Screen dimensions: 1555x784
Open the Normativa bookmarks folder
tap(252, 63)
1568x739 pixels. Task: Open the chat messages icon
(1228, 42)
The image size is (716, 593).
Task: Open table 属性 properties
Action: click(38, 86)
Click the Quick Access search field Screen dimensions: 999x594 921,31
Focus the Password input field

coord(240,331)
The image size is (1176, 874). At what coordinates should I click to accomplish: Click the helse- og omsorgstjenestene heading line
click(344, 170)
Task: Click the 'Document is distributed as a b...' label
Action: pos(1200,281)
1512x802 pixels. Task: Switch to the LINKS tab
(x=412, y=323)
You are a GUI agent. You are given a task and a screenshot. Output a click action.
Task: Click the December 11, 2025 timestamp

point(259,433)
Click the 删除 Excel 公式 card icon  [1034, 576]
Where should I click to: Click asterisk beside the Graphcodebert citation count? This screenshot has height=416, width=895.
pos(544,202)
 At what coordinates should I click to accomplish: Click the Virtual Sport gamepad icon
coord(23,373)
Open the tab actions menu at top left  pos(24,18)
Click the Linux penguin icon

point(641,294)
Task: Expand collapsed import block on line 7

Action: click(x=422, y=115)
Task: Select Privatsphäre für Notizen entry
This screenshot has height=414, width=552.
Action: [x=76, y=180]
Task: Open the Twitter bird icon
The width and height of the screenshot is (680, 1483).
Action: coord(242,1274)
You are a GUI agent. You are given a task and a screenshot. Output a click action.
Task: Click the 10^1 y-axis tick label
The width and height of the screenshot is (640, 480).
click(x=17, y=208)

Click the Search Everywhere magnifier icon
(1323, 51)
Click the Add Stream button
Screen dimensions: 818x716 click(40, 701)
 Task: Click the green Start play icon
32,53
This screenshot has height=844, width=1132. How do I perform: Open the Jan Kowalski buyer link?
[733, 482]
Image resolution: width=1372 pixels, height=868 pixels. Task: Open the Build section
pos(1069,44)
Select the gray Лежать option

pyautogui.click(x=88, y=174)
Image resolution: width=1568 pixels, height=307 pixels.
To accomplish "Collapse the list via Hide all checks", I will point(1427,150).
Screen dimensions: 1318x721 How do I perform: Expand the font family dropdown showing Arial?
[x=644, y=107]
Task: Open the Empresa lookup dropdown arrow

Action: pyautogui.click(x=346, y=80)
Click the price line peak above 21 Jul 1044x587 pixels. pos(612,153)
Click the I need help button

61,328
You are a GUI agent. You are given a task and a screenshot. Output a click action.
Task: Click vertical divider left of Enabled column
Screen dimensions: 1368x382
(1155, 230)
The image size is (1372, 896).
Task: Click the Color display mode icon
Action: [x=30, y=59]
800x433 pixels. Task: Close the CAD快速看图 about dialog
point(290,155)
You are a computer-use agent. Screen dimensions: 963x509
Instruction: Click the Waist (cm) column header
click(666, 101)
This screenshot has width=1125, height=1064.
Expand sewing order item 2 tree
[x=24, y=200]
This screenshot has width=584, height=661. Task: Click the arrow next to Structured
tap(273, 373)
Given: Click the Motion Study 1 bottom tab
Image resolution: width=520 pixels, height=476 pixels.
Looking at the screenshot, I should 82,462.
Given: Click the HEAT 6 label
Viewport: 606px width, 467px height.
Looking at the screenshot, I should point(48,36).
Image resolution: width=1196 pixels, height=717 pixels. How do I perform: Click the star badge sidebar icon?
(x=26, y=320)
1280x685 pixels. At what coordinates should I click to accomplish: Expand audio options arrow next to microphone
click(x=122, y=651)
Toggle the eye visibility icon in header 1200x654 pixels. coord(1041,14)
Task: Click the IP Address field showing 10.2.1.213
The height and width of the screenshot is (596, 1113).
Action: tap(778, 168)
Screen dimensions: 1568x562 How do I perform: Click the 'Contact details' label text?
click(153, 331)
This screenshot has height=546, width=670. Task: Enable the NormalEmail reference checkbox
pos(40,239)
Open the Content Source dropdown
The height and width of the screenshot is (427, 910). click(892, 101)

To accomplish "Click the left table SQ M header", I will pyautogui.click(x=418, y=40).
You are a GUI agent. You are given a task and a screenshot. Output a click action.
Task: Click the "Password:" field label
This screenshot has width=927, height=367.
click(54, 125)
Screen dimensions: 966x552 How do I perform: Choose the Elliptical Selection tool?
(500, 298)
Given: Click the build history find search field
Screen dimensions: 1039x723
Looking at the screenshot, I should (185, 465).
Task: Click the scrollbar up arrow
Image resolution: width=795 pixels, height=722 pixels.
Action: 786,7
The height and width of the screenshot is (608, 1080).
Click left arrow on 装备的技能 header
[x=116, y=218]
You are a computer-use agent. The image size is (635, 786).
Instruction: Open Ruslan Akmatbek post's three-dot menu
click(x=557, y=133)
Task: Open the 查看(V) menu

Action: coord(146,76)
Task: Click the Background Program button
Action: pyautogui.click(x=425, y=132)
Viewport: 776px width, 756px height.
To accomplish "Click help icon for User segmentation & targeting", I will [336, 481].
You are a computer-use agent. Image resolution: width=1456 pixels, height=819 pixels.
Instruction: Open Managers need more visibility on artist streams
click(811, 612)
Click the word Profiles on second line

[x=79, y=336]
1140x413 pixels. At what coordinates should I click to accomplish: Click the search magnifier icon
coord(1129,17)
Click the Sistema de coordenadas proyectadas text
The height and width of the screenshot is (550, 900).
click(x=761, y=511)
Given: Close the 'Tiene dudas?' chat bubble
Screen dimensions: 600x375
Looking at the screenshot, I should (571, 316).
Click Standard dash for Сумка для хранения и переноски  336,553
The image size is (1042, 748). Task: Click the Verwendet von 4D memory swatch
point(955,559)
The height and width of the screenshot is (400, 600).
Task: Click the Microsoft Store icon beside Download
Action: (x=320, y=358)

=======

- [AIM OF THE EXERCISE]: Copy the listing above word for word, everything from the line containing "Select the gray Лежать option" down to the line containing "[x=644, y=107]", both of those included.

- [WRITTEN RESPONSE]:
Select the gray Лежать option

pyautogui.click(x=88, y=174)
Image resolution: width=1568 pixels, height=307 pixels.
To accomplish "Collapse the list via Hide all checks", I will point(1427,150).
Screen dimensions: 1318x721 How do I perform: Expand the font family dropdown showing Arial?
[x=644, y=107]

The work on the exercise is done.